### Collected data
=== Begin Enclosure ===
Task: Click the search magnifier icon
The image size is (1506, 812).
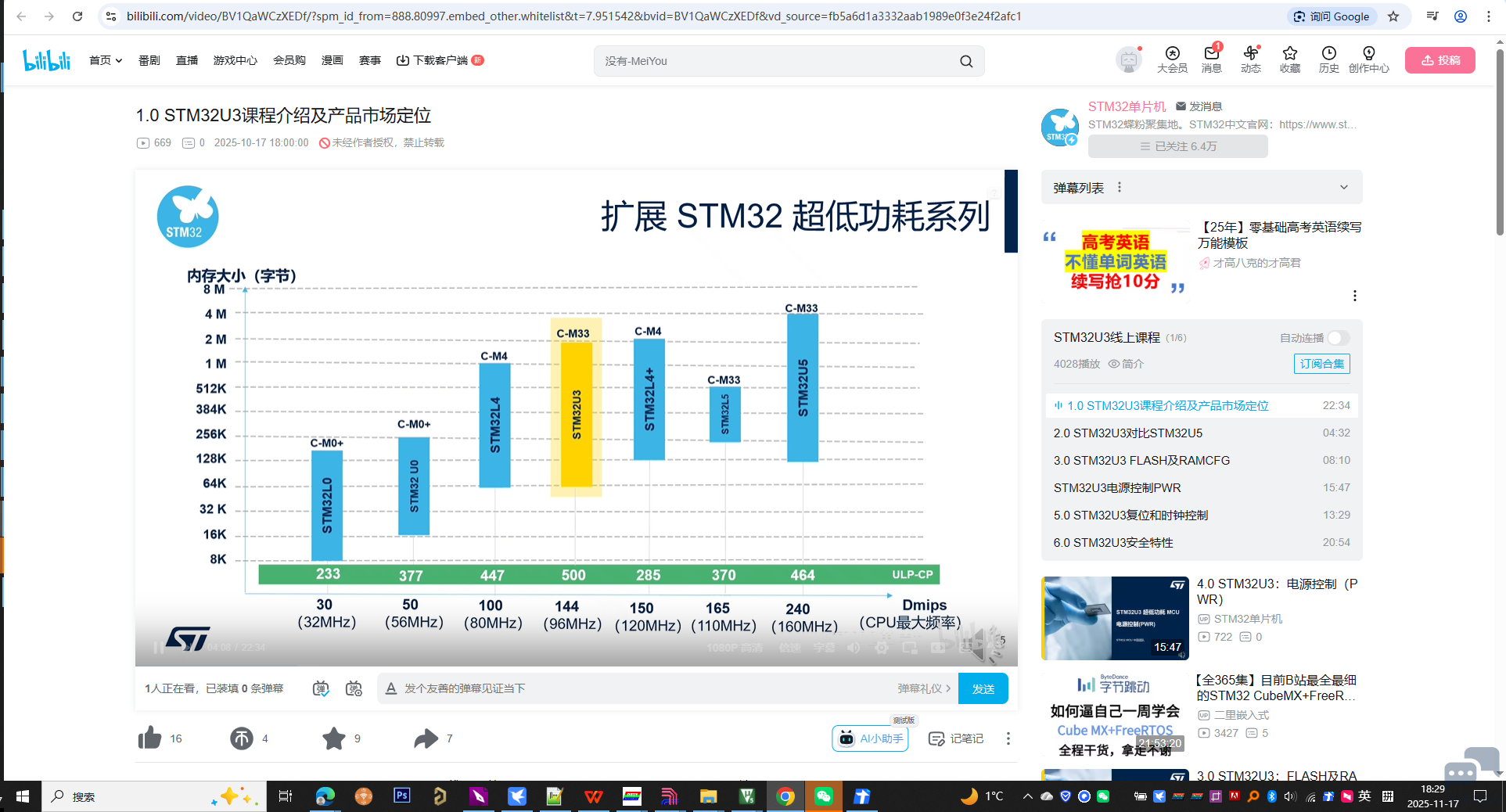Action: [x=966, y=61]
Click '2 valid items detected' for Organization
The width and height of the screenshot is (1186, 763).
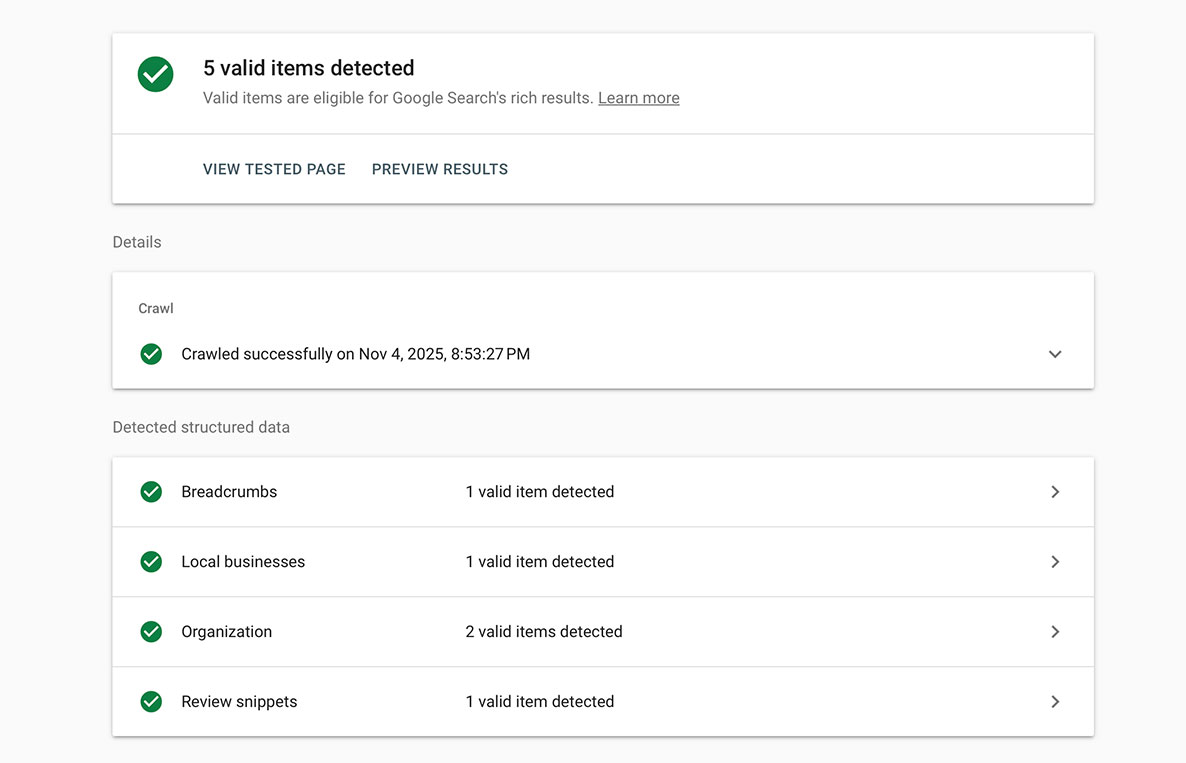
=== End Enclosure ===
### What is expected
Check each line above for the word "Click", and copy the lines where it appears.

### Answer space
Task: Click the search magnifier icon
Click '2 valid items detected' for Organization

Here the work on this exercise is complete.